I shivered and said: ‘Wouldn’t it be better to cancel them and come back some other time when the weather’s a bit better?’

‘No, I’m sorry, Danny,’ said Jill. ‘I just can’t afford to waste them. We’re on this incredibly tight budget.’

I thought of offering to pay for the camera crew to come back later, much later, but something prevented me. I thought it might lower me in Jill’s estimation, but why should I care about that?

‘You know,’ said Crispin, pausing after this introduction in that way people do when they feel they have something incredibly important to announce, ‘I have a theory that this could be a very early Frank Matcham.’ He looked at me. ‘Matcham, you know, was the great theatre architect of the late nineteenth, early twentieth centuries and—’

‘I know who Frank Matcham was,’ I said. I caught Jill’s eye and she smiled, but even this little victory didn’t make me any happier. I was cold, I needed a drink; I was beginning to hate the Old Essex with a passion. The idea of waiting around here for another quarter of an hour for a poxy television crew made me livid. I strode away from the other two towards the bar on the left side of the auditorium.

‘Careful how you go,’ said Jill. ‘The floor can be a bit treacherous.’

As I crunched over to the bar, I heard her and Crispin having an earnest discussion about Matcham and architecture: ‘The Old Essex was thoroughly renovated in 1877 by the firm of Jethro T. Robinson who was Matcham’s father-in-law, and so it could be. . . .’ I didn’t want to leave those two together. After all, Crispin may have been a ponce but at least he was her age and her class; he wasn’t a twice-divorced forty-year-old father of three, as I was. But I felt so angry.

What was I doing here? I shone my torch. The bar was in surprisingly good condition with a fine marble top, cracked in two places and thickly overlaid with dust, but otherwise intact. I began to shift a lot of debris to get behind the bar. I had this vague idea, you see, that I might find some ancient bottle of Scotch or Brandy, or something. A likely scenario! Even a bottle of Bass would have done.

I managed to squeeze behind the bar by shifting several wooden joists and a broken chair or two. It probably wasn’t at all safe, but I didn’t care. There were some shelves behind the bar into which I shone my torch. Their contents consisted mainly of rubble, the odd dead rat and, as Jill had predicted, a used needle or two, but at the back of one I thought I saw a wad of paper. I reached in a gloved hand and tentatively drew it out.

It was a sheaf of handbills from the Old Essex days.

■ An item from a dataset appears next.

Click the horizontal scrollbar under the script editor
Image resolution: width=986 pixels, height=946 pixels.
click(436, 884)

They were singed at the corners and buckled with damp but still legible. I was excited almost in spite of myself. The date on the top sheet was 1888, the year of the fire at the Old Essex, the year it closed down. The acts were listed and some of the names were familiar:

GUS ELEN

ALBERT CHEVALIER

MARIE LLOYD

DAN LENO

LITTLE TICH

Then there were others who were not known to me.

LITTLE Miss ELLEN TOZER

The Juvenile Prodigy

THE GREAT ‘HERCULE’

Astonishing Feats of Strength

And then, this:

Mrs MIDNIGHT

And her Animal Comedians

I don’t know why, but that name Mrs Midnight struck a chord somewhere. Was her name really Midnight? It sounded too good to be true. And what, for God’s sake were ‘animal comedians’?

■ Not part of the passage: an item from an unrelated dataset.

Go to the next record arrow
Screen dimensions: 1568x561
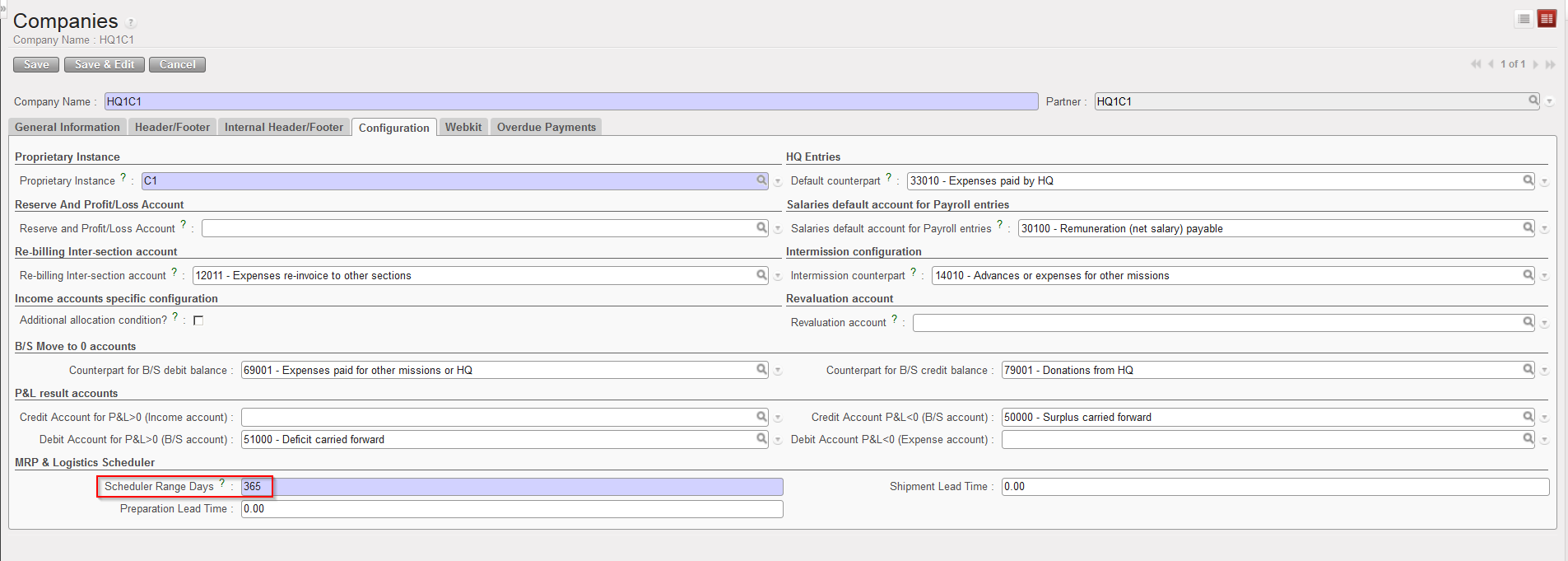click(1535, 64)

I looked up from the bar where I had laid out the papers and across to the stage. I was not shining my torch in that direction, but I thought I caught sight of someone sitting just behind the proscenium arch in what legits call the ‘prompt corner’. It looked like a great bulky old woman with a shawl over her head and shoulders, wearing a floor length dress, but I could barely see more than an outline in the gloom. The figure was leaning forward slightly and quite motionless. The face was completely obscured by the cowl of the shawl, but I had the impression that it was staring in my direction.